Only the lines from the one with "Given: Click the chevron" to the end of the records are wanted, each repeated exactly, both ends included.

(Stored data)
--

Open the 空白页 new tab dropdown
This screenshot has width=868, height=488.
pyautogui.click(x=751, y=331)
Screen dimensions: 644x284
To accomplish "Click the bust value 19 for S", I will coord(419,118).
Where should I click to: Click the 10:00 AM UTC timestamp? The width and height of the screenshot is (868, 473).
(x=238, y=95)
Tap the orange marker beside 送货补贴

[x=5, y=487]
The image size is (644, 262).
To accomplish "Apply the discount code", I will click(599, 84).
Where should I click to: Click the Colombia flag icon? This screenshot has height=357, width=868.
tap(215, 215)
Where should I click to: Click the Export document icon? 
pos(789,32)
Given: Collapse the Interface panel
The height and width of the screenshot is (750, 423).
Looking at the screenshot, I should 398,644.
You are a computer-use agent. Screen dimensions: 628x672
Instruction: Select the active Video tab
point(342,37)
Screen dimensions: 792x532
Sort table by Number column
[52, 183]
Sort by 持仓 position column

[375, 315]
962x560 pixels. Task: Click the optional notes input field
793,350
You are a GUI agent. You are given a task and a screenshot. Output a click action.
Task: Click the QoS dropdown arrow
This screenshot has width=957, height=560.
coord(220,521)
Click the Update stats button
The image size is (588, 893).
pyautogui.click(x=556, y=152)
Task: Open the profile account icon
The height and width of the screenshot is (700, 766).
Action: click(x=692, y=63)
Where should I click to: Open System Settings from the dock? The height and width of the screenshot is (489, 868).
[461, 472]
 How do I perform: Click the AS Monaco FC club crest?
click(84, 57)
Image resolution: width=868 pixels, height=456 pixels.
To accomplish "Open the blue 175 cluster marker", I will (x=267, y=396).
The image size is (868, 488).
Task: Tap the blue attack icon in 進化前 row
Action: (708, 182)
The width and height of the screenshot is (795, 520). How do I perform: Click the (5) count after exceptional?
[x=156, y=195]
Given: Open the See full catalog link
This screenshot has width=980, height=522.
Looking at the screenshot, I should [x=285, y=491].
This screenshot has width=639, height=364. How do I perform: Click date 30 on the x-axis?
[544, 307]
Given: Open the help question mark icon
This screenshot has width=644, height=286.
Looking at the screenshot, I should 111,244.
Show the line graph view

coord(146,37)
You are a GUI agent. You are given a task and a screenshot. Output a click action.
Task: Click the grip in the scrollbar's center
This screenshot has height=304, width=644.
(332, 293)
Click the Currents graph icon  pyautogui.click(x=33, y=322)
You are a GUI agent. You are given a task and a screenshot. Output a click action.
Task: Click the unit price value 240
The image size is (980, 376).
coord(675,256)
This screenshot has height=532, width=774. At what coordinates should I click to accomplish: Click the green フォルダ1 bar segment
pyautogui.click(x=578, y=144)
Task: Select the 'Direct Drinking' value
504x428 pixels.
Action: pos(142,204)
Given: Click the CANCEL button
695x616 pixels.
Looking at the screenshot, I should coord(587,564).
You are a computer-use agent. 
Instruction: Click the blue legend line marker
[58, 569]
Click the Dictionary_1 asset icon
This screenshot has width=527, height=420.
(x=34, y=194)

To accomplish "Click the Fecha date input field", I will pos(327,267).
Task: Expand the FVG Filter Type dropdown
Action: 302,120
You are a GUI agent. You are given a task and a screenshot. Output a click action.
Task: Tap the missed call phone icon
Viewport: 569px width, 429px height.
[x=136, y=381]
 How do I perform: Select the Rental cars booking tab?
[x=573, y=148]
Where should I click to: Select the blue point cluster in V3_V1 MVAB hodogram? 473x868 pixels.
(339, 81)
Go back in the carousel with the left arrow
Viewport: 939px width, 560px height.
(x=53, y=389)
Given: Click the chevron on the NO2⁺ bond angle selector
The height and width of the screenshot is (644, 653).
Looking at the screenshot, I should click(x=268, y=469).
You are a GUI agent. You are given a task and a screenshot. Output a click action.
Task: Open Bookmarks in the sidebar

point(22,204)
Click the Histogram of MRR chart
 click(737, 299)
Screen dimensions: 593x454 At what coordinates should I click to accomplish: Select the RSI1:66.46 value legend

--

Result for this exercise:
Given: Click the chevron on the NO2⁺ bond angle selector
The height and width of the screenshot is (644, 653).
Looking at the screenshot, I should click(x=268, y=469).
You are a GUI agent. You are given a task and a screenshot. Output a click action.
Task: Open Bookmarks in the sidebar

point(22,204)
Click the Histogram of MRR chart
 click(737, 299)
Screen dimensions: 593x454 At what coordinates should I click to accomplish: Select the RSI1:66.46 value legend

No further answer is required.